Mortgage-backed securities income decreased for the quarter and six months
ended June 30, 1999, compared to the same periods in 1998 due to the sales of
the Partnership's mortgage-backed securities on January 25, 1999, and December
23, 1998.  Since the Partnership no longer holds any investments in
mortgage-backed securities, it will not receive such income in the future.

Equity in earnings of property partnerships is a function of the cash flow
received by the Partnership from its interest in the operating partnerships
which own the properties.  Prior to the write-down of each investment in PREPs
to zero, equity in earnings of property partnerships also reflects the
Partnership's allocable share of earnings generated by each of the
properties.  See footnotes 2C and 6 to the financial statements for further
discussion regarding these investments.

Equity in earnings of property partnerships increased $4,573 for the six
months ended June 30, 1999, compared to the same period in 1998 due to an
increase of $12,974 in cash flow from Owings Chase offset by a decrease of
$8,401 in cash flow received from Broadmoor Court.  Since the Partnership no
longer holds any investment in PREPs, it will not receive such income in the
future.

Interest income on temporary cash investments decreased for the quarter and
six months ended June 30, 1999, compared to the same periods in 1998 due to a
decrease in the average cash balance as withdrawals were made from reserves in
1998 and 1999 and distributed to BUC holders.
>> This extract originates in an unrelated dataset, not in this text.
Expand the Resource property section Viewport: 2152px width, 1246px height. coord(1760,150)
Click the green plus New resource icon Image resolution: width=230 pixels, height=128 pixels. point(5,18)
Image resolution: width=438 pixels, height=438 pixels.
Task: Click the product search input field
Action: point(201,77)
The Partnership recorded a gain of $90,198 for the six months ended June 30,
1999, in connection with the January 25, 1999, sales of its remaining
mortgage-backed securities.  The Partnership also recorded a gain of $404,141
for the quarter and six months ended June 30, 1999, in connection with the
June, 1999 sales of its remaining PREP interests.



<PAGE>                               - 8 -

General and administrative expenses decreased for the quarter and six months
ended June 30, 1999, compared to the same periods in 1998.  This decrease was
due primarily to a decrease of $23,363 in salaries for the quarter ended June
30, 1999, and transaction costs of approximately $121,600 incurred during the
six months ended June 30, 1998, in conjunction with the merger described in
Note 1 to the financial statements.

Year 2000

The Partnership does not own or operate its own computer system and owns no
business or other equipment.  However, the operation of the Partnership's
business relies on the computer system and other equipment maintained by
America First Companies L.L.C., an affiliate of its general partner ("America
First").  In addition, the Partnership has business relationships with a
number of third parties whose ability to perform their obligations to the
Partnership depend on such systems and equipment.  Some or all of these
systems and equipment may be affected by the inability of certain computer
programs and embedded circuitry to correctly recognize dates occurring after
December 31, 1999.  America First has adopted a plan to deal with this
so-called "Year 2000 problem" with respect to its information technology
("IT") systems, non-IT systems and third party business relationships.

State of Readiness

The IT system maintained by America First consists primarily of personal
computers, most of which are connected by a local area network.  All
accounting and other record keeping functions relating to the Partnership that
are conducted in house by America First are performed on this PC-LAN system.
America First does not own or operate any "mainframe" computer systems.  The
PC-LAN system runs software programs that America First believes are
compatible with dates after December 31, 1999.  America First has engaged a
third party computer consulting firm to review and test its PC-LAN system to
ensure that it will function correctly after that date and expects that this
process, along with any necessary remediation, will be completed by early in
the final quarter of 1999.  America First believes any Year 2000 problems
relating to its IT systems will be resolved without significant operational
difficulties. However, there can be no assurance that testing will discover
all potential Year 2000 problems or that it will not reveal unanticipated
material problems with the America First IT systems that will need to be
resolved.

Non-IT systems include embedded circuitry such as microcontrollers found in
telephone equipment, security and alarm systems, copiers, fax machines, mail
room equipment, heating and air conditioning systems and other infrastructure
systems that are used by America First in connection with the operation of the
Partnership's business.  America First is reviewing its non-IT systems along
with the providers that service and maintain these systems, with initial
emphasis being placed on those, such as telephone systems, which have been
identified as necessary to America First's ability to conduct the operation of
the Partnership's business activities.  America First expects that any
necessary modification or replacement of such "mission critical" systems will
be accomplished by early in the final quarter of 1999.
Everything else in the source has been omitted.